### WHAT TO PRODUCE:
Find the lines in the listing below that have the word "Task" and give their count, nothing else.

### STUDY MATERIAL:

☆ ☆ ☆

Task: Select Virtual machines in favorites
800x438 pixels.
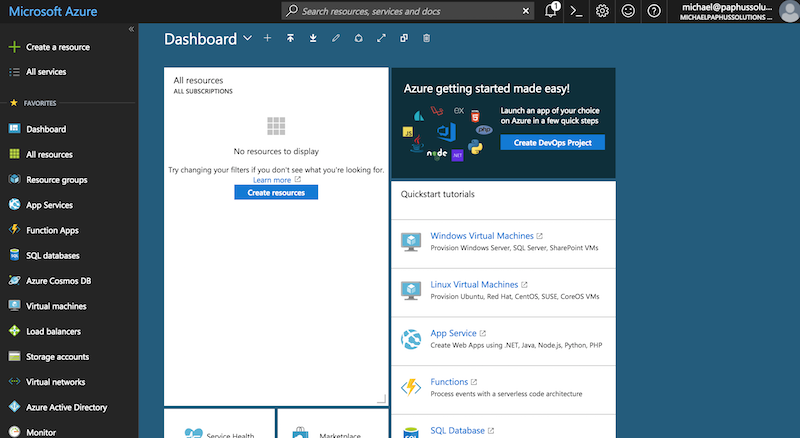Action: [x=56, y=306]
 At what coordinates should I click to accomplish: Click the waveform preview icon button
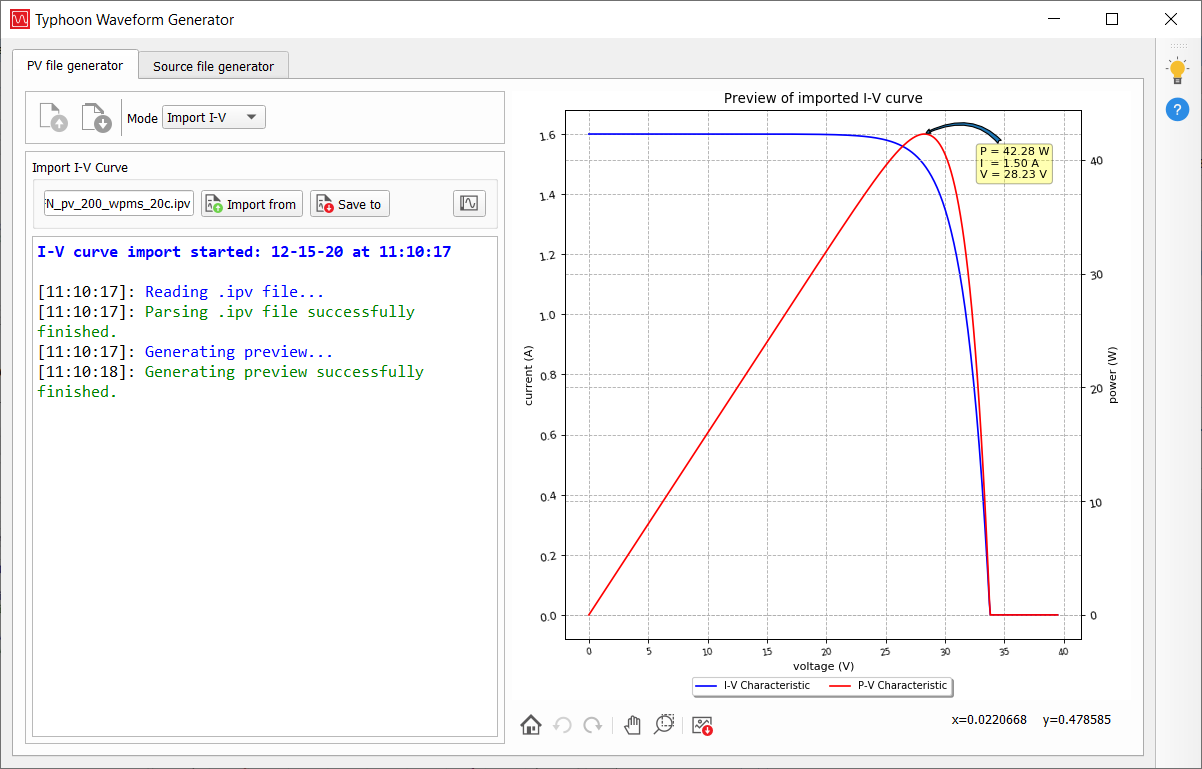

☆ ☆ ☆

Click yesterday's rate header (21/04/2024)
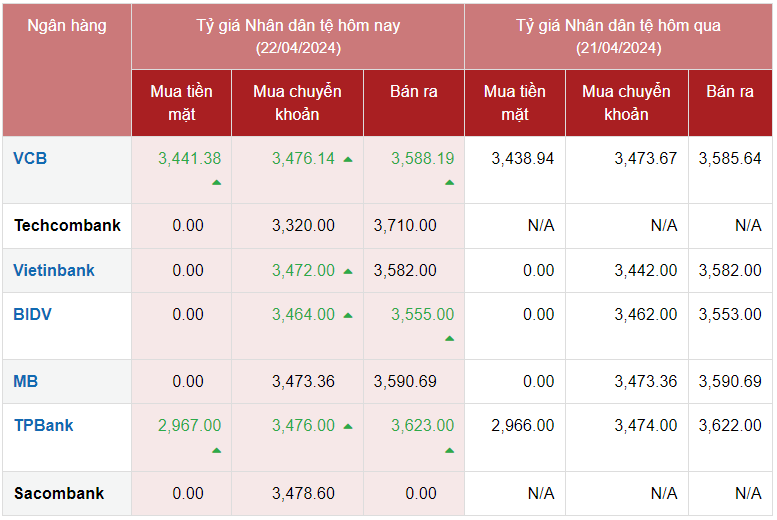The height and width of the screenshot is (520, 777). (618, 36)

☆ ☆ ☆

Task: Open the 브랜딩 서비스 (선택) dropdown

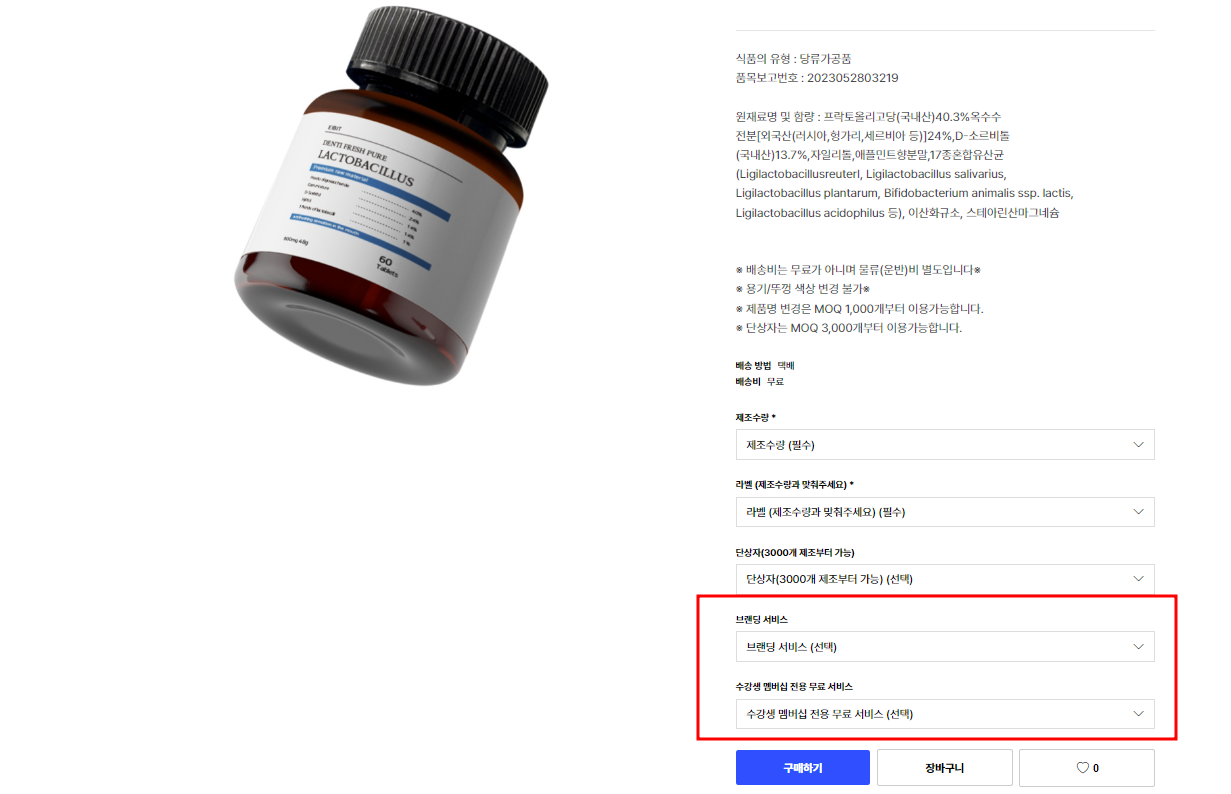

☆ ☆ ☆

### WRITTEN ANSWER:
2